• _Что сделать_:
**1)** Ответьте, пожалуйста, на вопросы по отрывку:
(а) Какие «измы» перечислены в отрывке?
(б) Что остаётся за устаревшей новизной?
(в) Чему заново учится поэзия перед судьбоносным вызовом?
**2)** Перепишите фрагмент отрывка от «Равнинное течение жизни» до «на любую эпоху.», заменив «десятки» на «сотни».

== Отрывок ==

Равнинное течение жизни не благоприятствует стихам. Начинает казаться, что всё уже было сказано, сюжеты исчерпаны, образы затёрты до дыр. Поэзия уходит в «измы» – метареализм, постмодернизм, концептуализм, – таких направлений десятки на любую эпоху.

Каждое из них вырабатывает свои приёмы и способно удивить новизной. Но любая новизна устаревает, и за ней остаётся только звенящая пустота.

Однако, как только страна, её речь, её люди оказываются перед судьбоносным вызовом, вновь встаёт вопрос о глубоких основаниях бытия – поэзия возвращает себе силу, вступает в права. Она заново учится воспевать и карать, вдохновлять и утешать, возвращает смысл жертве и покаянию. То есть в полноте свидетельствует о человеческой участи, о пространстве родной земли и времени своего поколения.

===
== Выдержка из листинга ==

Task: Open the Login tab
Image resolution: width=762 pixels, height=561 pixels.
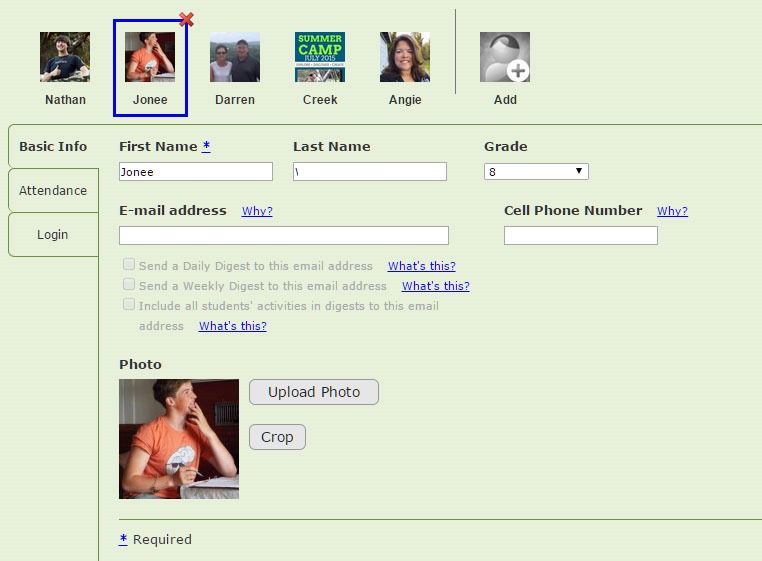Action: tap(53, 234)
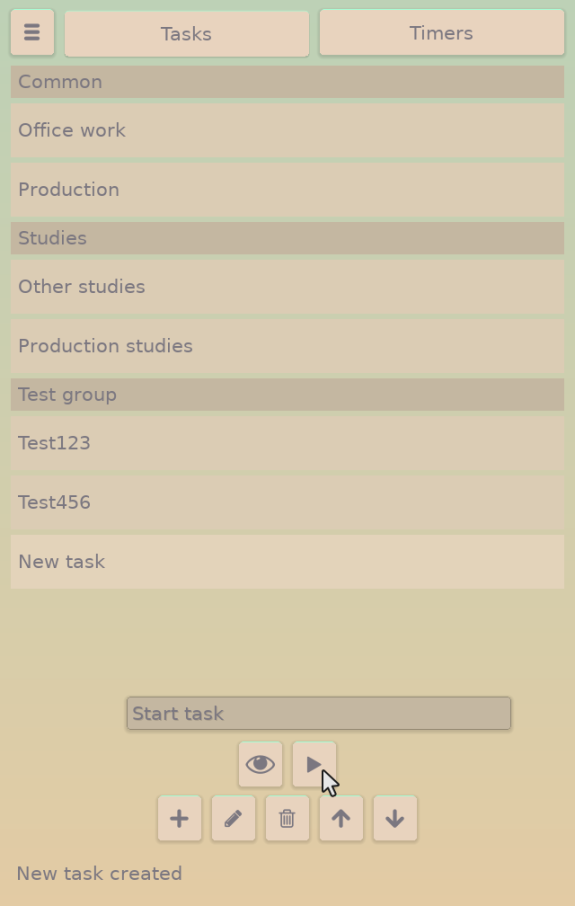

===

• _Решённые задания_:
**1)**
(а) Метареализм, постмодернизм, концептуализм.
(б) Звенящая пустота.
(в) Воспевать и карать, вдохновлять и утешать.

**2)**
Равнинное течение жизни не благоприятствует стихам. Начинает казаться, что всё уже было сказано, сюжеты исчерпаны, образы затёрты до дыр. Поэзия уходит в «измы» – метареализм, постмодернизм, концептуализм, – таких направлений сотни на любую эпоху.